Interpretable Neural Networks to Predict Momentum Fluxes of Orographic Gravity Waves
Elias Haslauer, Mierk Schwabe, Andreas D\"ornbrack, Edwin P. Gerber, Markus Rapp, Nedjeljka \v{Z}agar, Veronika Eyring

TL;DR
This study develops neural network-based parameterisations trained on reanalysis data to predict momentum fluxes of orographic gravity waves, aiming to enhance climate model accuracy.
Contribution
It introduces a machine learning approach to explicitly predict gravity wave momentum fluxes, improving upon traditional parameterisations in Earth system models.
Findings
Neural networks achieved R^2 values up to 0.72 in predicting momentum fluxes.
Models learned physically meaningful relationships as shown by SHAP analysis.
Comparison with existing schemes indicates potential for improved gravity wave representation.
Abstract
State-of-the-art Earth system models (ESMs) cannot explicitly resolve many small-scale atmospheric processes such as atmospheric gravity waves, and thus must represent, or parameterise, their effects on the resolved state.
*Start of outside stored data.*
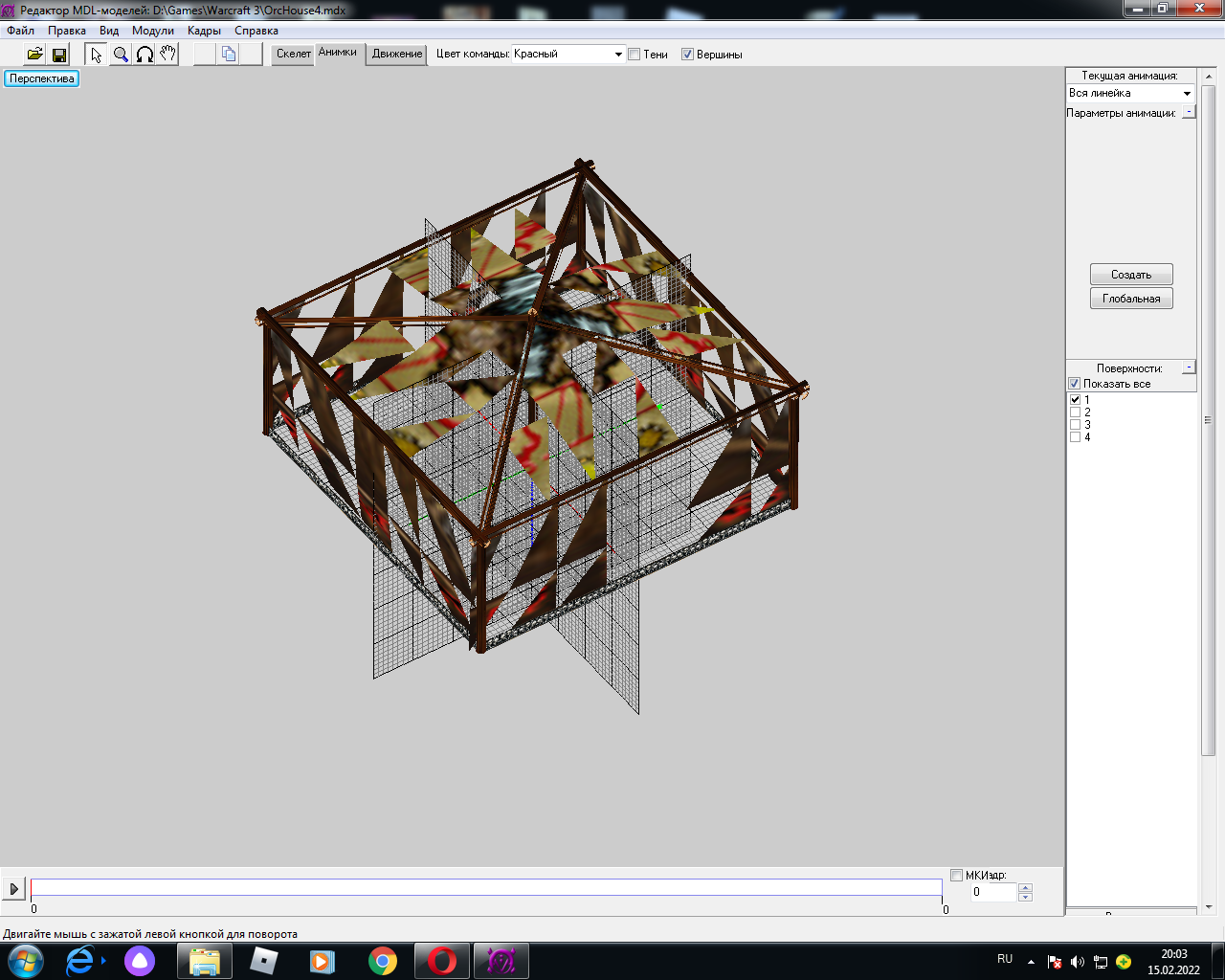The width and height of the screenshot is (1225, 980).
Task: Open the Цвет команды dropdown
Action: coord(618,55)
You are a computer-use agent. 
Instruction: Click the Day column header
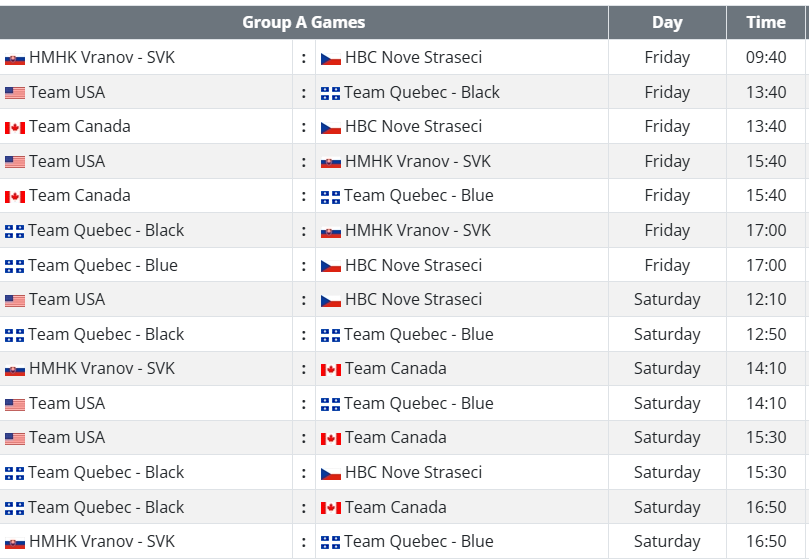pyautogui.click(x=667, y=22)
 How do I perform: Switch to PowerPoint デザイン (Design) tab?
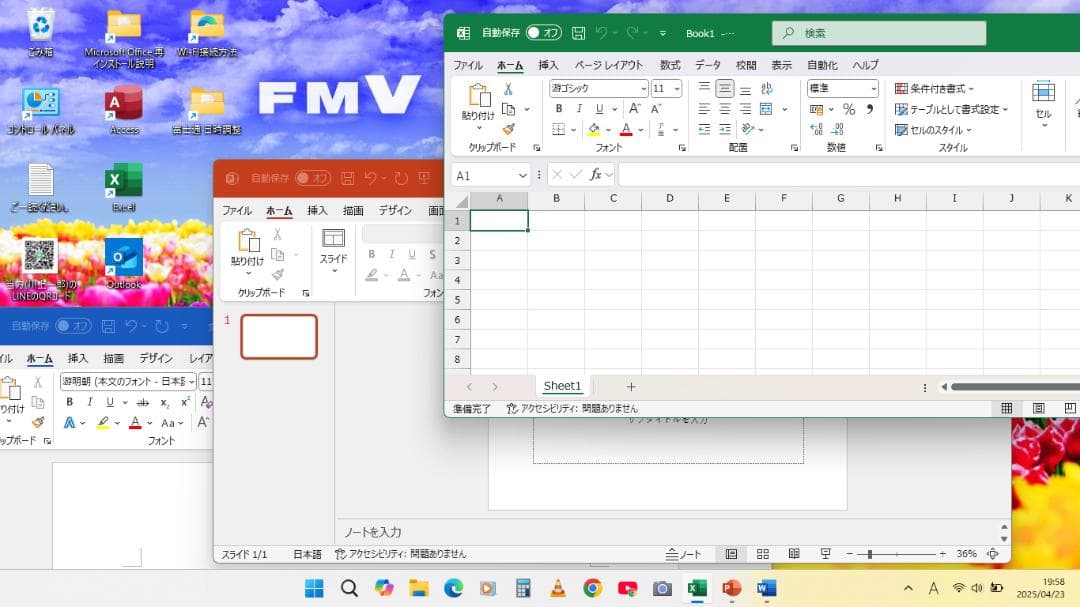click(395, 210)
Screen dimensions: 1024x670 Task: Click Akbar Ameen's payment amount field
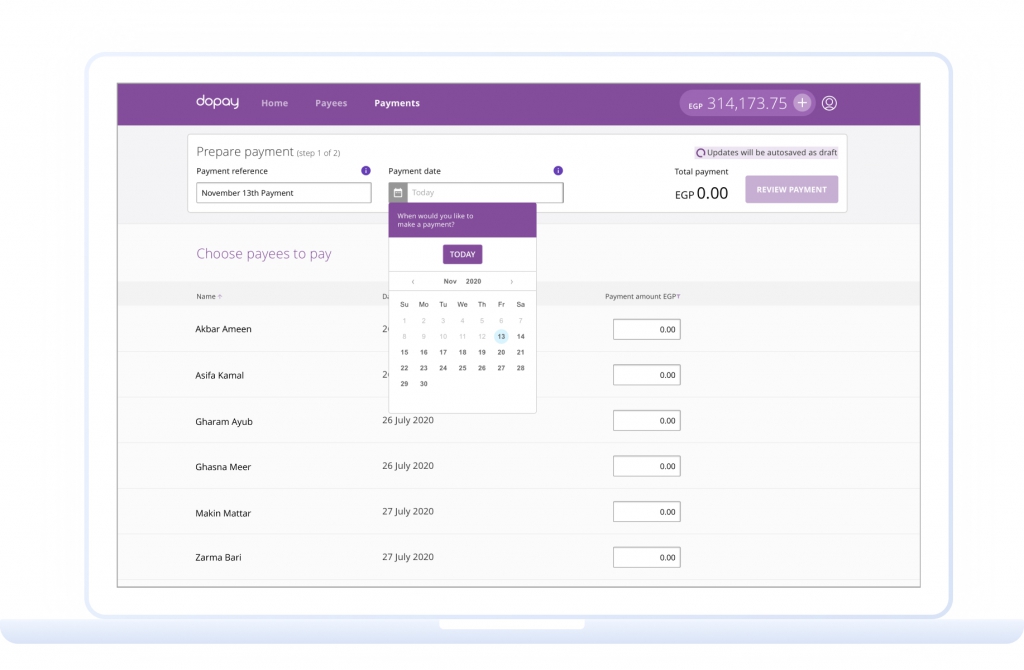tap(646, 329)
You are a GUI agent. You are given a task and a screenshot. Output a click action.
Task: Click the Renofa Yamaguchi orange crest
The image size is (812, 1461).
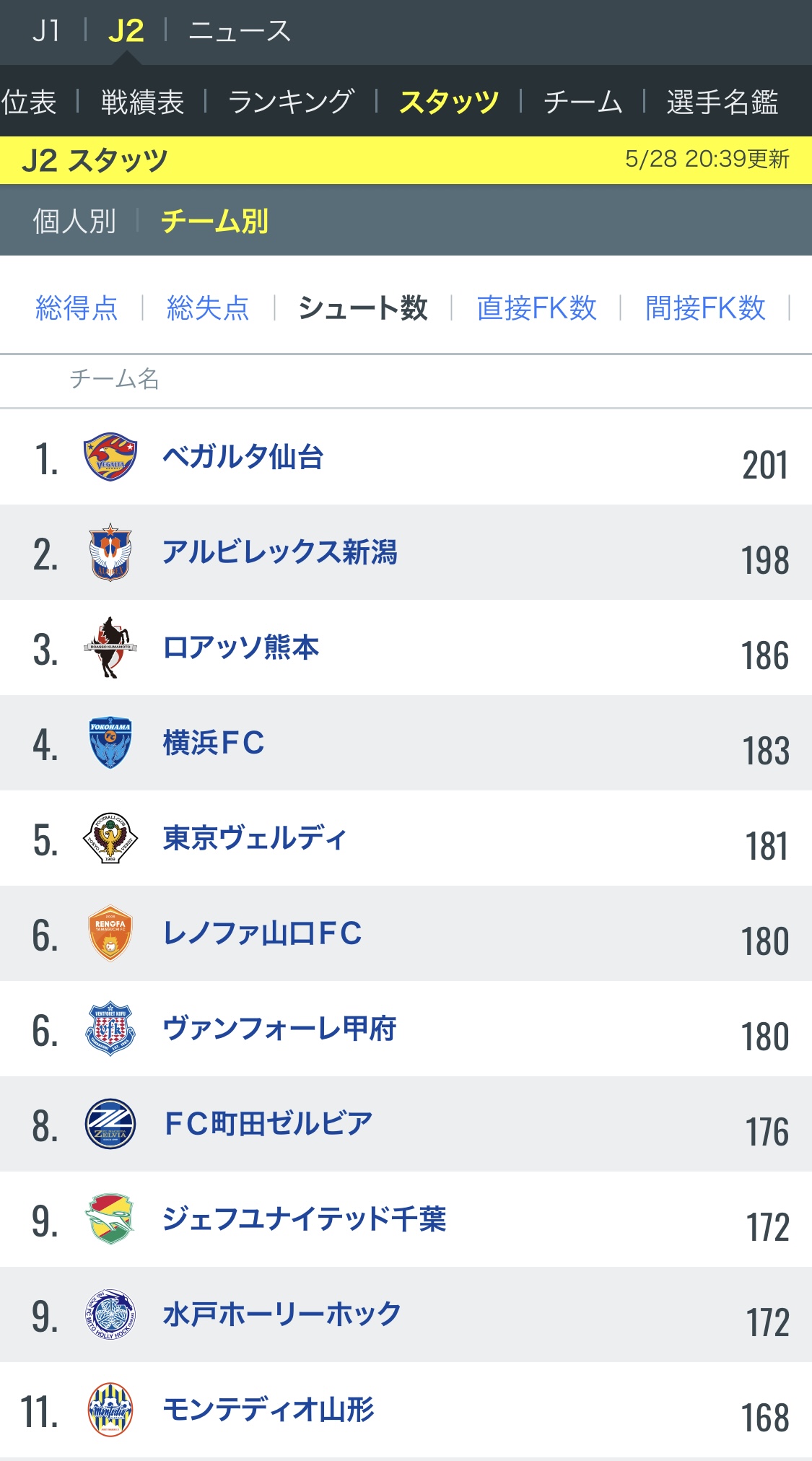[x=110, y=933]
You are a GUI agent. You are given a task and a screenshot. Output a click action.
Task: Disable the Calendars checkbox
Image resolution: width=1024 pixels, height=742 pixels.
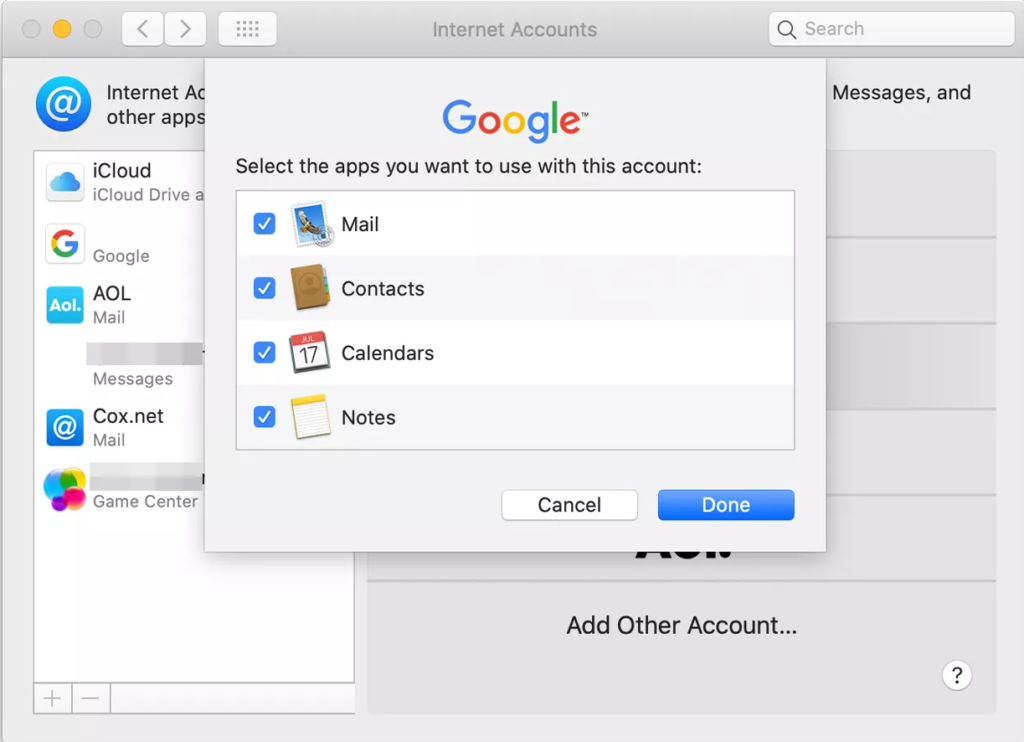[x=264, y=353]
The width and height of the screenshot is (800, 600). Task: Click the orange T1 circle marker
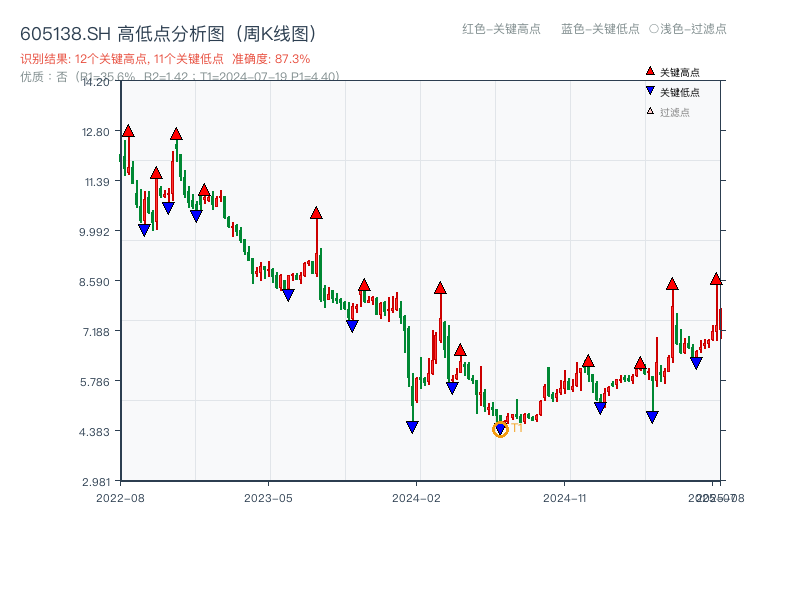[501, 429]
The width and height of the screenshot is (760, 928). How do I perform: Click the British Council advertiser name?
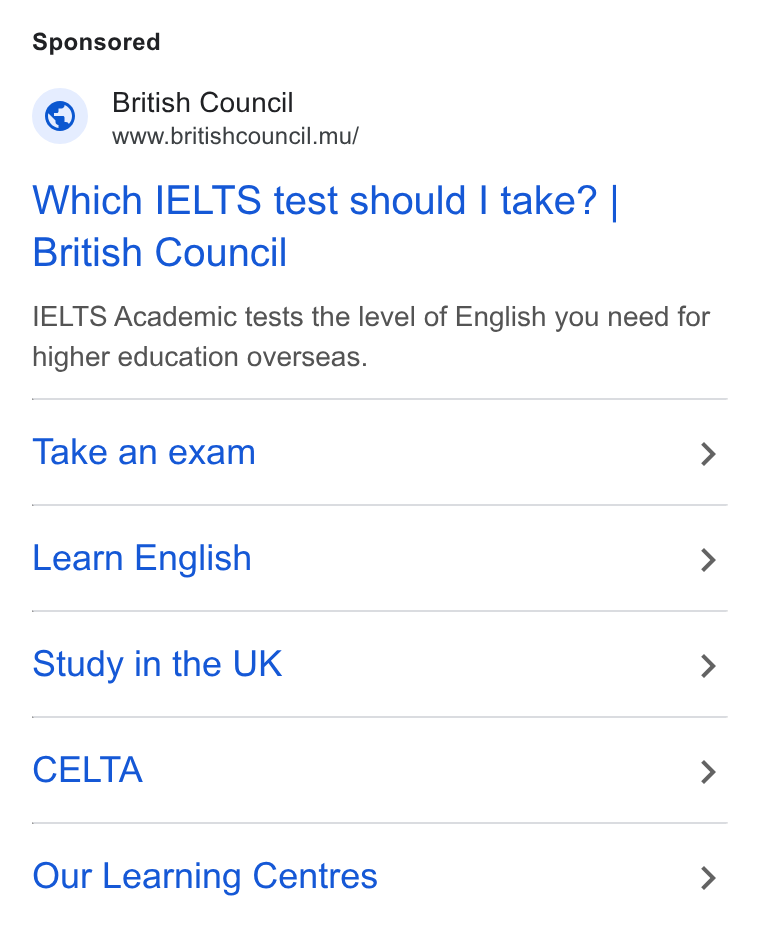(x=203, y=102)
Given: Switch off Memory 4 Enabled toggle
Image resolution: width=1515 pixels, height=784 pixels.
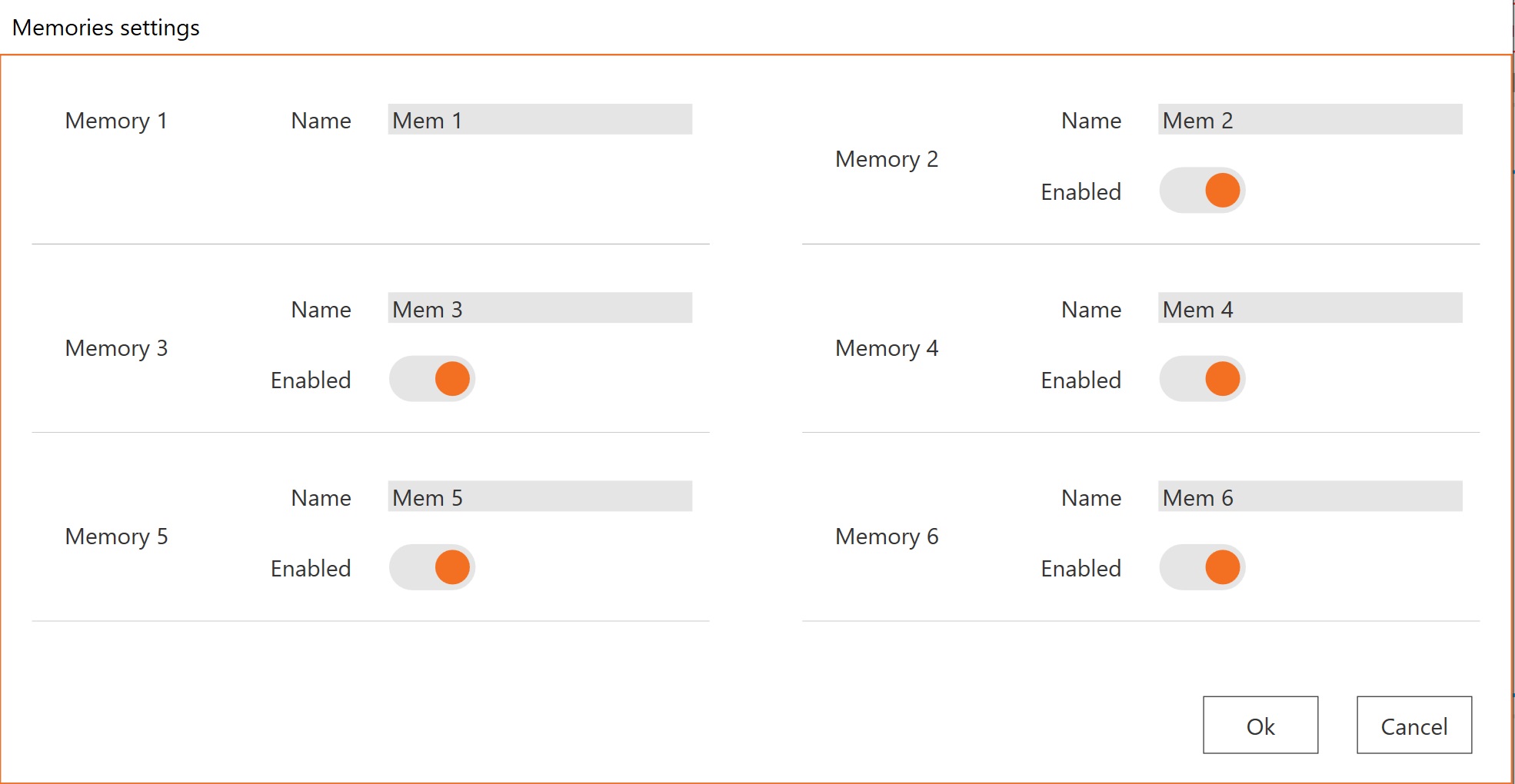Looking at the screenshot, I should (x=1202, y=379).
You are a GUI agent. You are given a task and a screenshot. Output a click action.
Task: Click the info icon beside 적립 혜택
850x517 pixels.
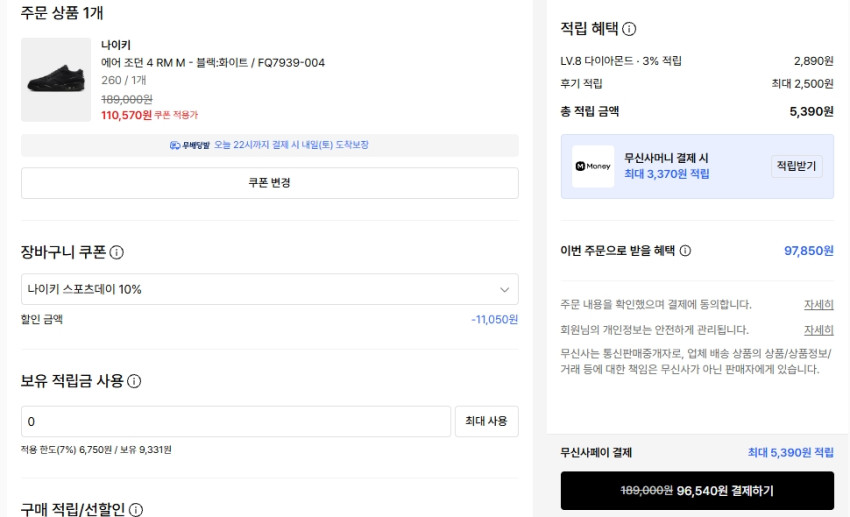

Machine learning (ML) has the potential to improve these parameterisations. In our study, we train neural networks (NNs) on ERA5 reanalysis data to predict momentum fluxes of orographic gravity waves as a function of the state variables at the resolution of a coarse ESM. Employing a full year of data, we extract inertia-gravity waves using the software MODES, which applies linear theory for wave filtering, and train ML models on data coarse-grained to the ESM's target resolution. We consider four different cases: the full spectrum of inertia-gravity waves resolved in ERA5, or just the part of the spectrum that is subgrid-scale in the target ESM, both over all land or…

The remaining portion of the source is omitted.